回答/高田満雄(全日本民医連薬剤委員会・薬剤師)

 厚生労働省は、保険診療に使う医薬品の公定価格(薬価)を2年に1度見直します。今年4月の改定によって、「薬は変わらないのに薬局の窓口で支払う値段が変わった」という方もいるかもしれません。今回は薬の値段の仕組みを解説します。

●オプジーボを契機に

 今回の改定の準備の論議では、オプジーボというがん治療薬が注目を集めました。オプジーボは患者が比較的少ない皮膚がん限定で2014年に保険適用されました(当時は100mgあたり約73万円)。その後、患者が数万人規模の肺がんに対象を拡大し、売上が50倍に。

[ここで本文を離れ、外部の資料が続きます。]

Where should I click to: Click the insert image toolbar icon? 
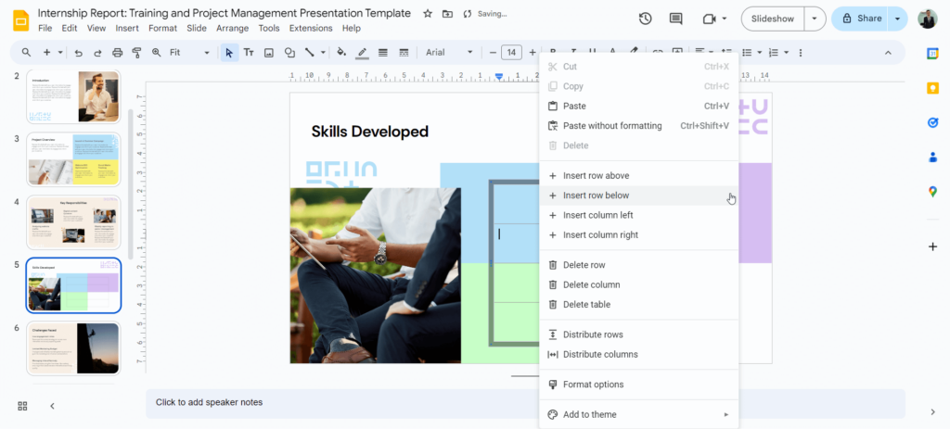click(x=269, y=53)
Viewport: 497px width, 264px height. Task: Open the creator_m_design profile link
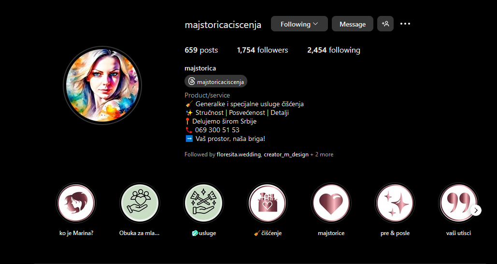pyautogui.click(x=286, y=154)
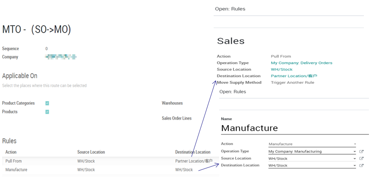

1人あたり年間3500万円もの費用が保険財政を圧迫しているとして、「皆保険制度の存続の危機」と社会的な問題になりました。緊急の措置として昨年2月に薬価が半額に、さらに今年4月の改定では約28万円へとトータルで60%以上も引き下げられたのです。
 オプジーボは、そもそも保険適用された時点で皮膚がん以外への臨床試験が進められており、「適用拡大を見越して薬価を設定すべきだったのでは」という指摘もあります。いずれにせよオプジーボの高い薬価を契機に世間の注目が集まり、厚労省は「薬価制度の抜本改革」に着手しました。

●「抜本改革」の中味とは

 「抜本改革」の最大の焦点は、高い薬価を維持するのに役立っている「新薬創出等加算」の見直しでした。新薬創出等加算とは「製薬会社が新薬開発の費用を回収しやすいように」と称して、一定期間薬価を下げずにすむ制度です。今回の改定で加算の対象を823品目から560品目へ減らしたものの、国内外の製薬団体の反発を受けて、厚労省の当初案からは後退して制度を温存しました。
 この他、後発品(ジェネリック医薬品)の登場から10年が経過した先発品は段階的に薬価を引き下げる制度や、薬価の決定に費用対効果を考慮する制度などが盛り込まれました。薬価が下がりすぎて製薬会社で採算がとれなくなった一部の医薬品を再算定して、薬価が上がる仕組みもあります。
 また、実勢価格をタイムリーに薬価に反映するため、薬価改定を2020年から毎年行うことも決まりました。

●必要とするすべての患者に

 今回の改定は「抜本改革」にはほど遠いものの、高すぎる薬価が見直される方向性については歓迎したいと思います。しかし、製薬企業の儲けを保障する新薬創出等加算の温存など、まだまだ不十分と言わざるをえません。
 抗がん剤や抗体製剤、新薬の窓口負担が高額なために、受診を控えたり薬を間引いたりする方が増えています。安全性、有効性、経済性に優れた医薬品が、必要とするすべての患者に届くように、さらなる改革が必要です。いっしょに声をあげていきましょう。